Saved data entries
┄┄┄┄┄┄┄┄┄┄┄┄┄┄┄┄┄┄┄┄

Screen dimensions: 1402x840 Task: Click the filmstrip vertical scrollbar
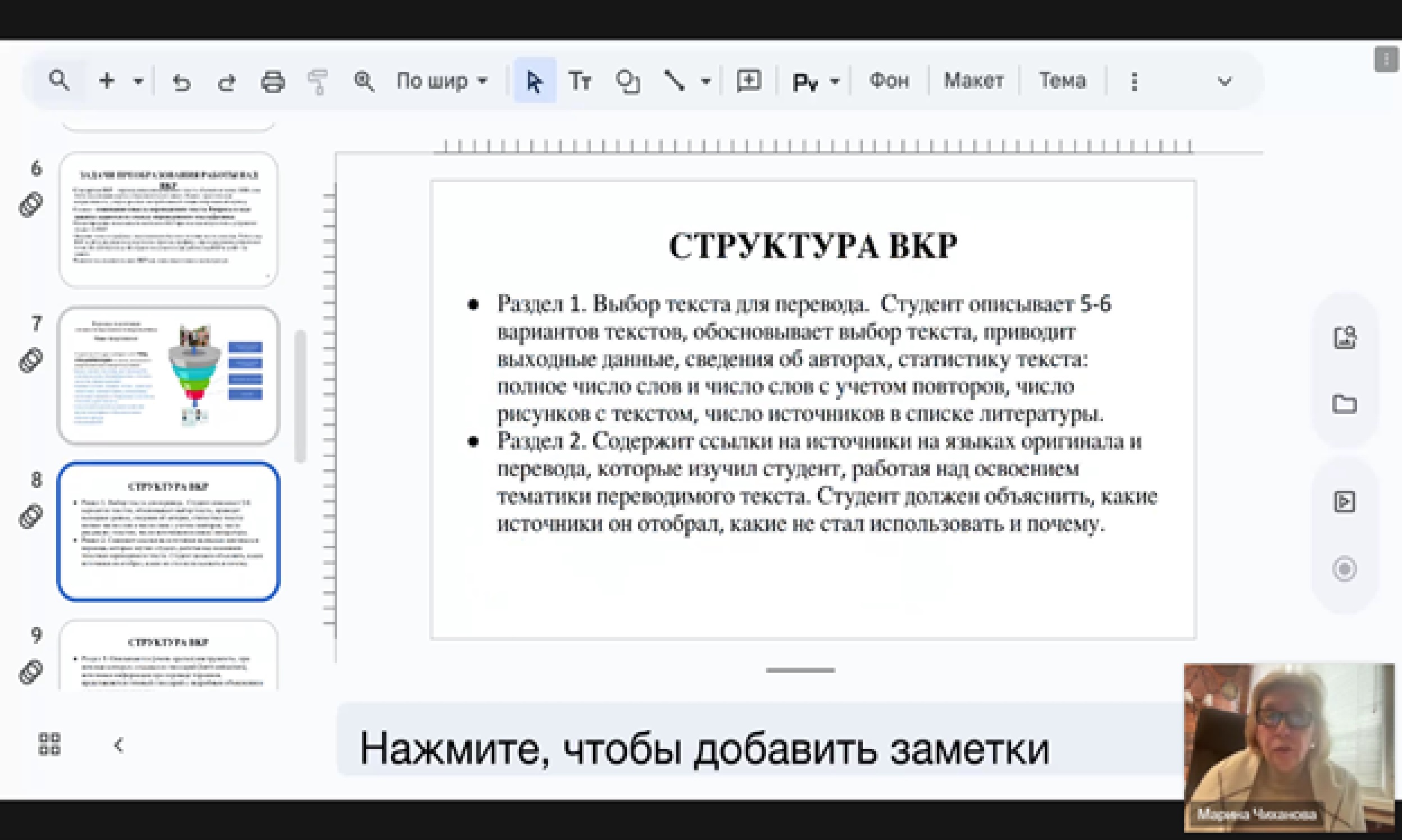click(x=300, y=395)
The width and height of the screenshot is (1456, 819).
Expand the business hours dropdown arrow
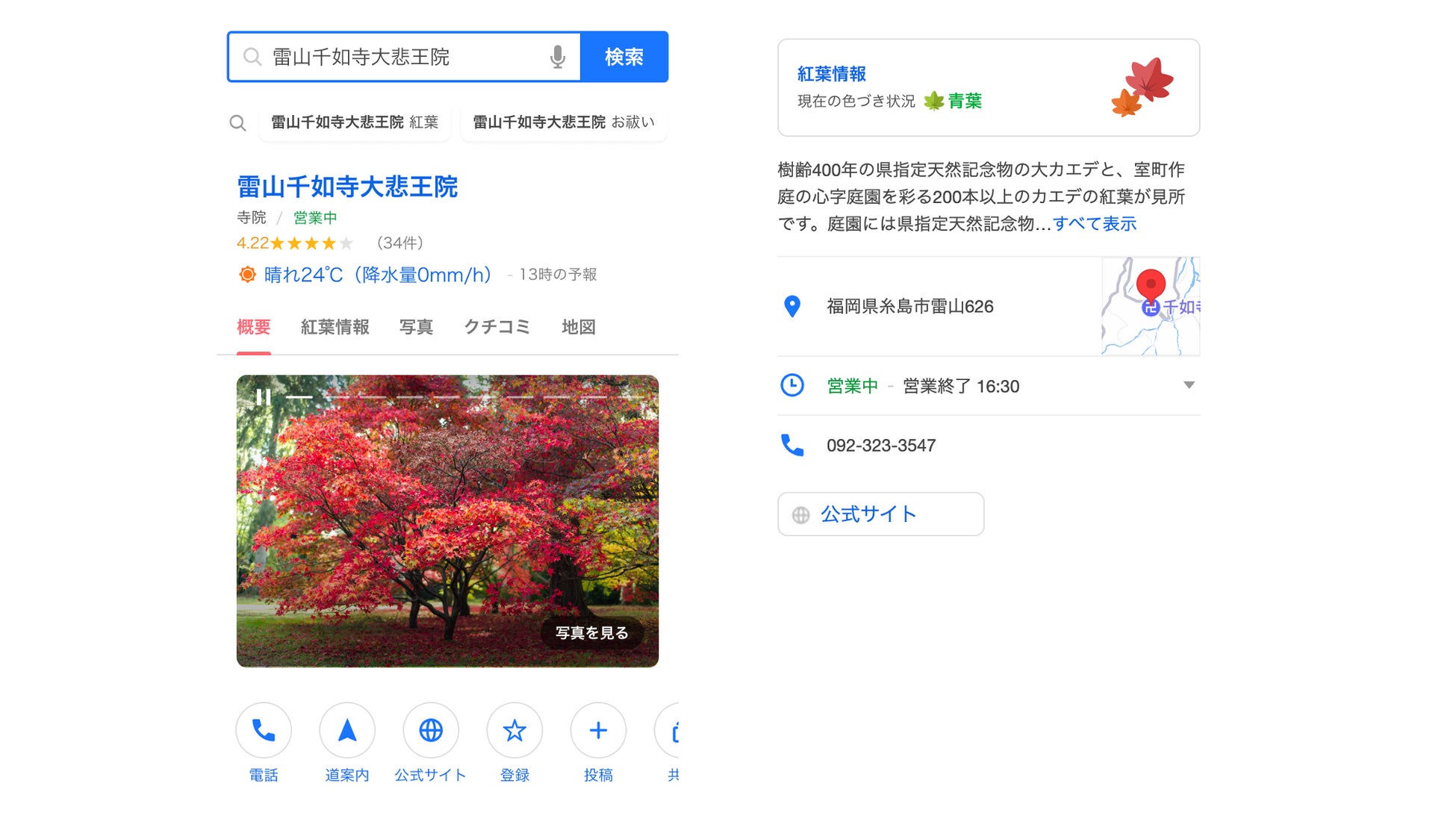(x=1189, y=385)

┄┄┄┄┄┄┄┄┄┄┄┄┄┄┄┄┄┄┄┄

Exercise description ▸
For this exercise, output the records exactly but omit their pictures.

Completed exercise ▸
Screen dimensions: 1402x840 Task: Click the filmstrip vertical scrollbar
click(x=300, y=395)
The width and height of the screenshot is (1456, 819).
Expand the business hours dropdown arrow
(x=1189, y=385)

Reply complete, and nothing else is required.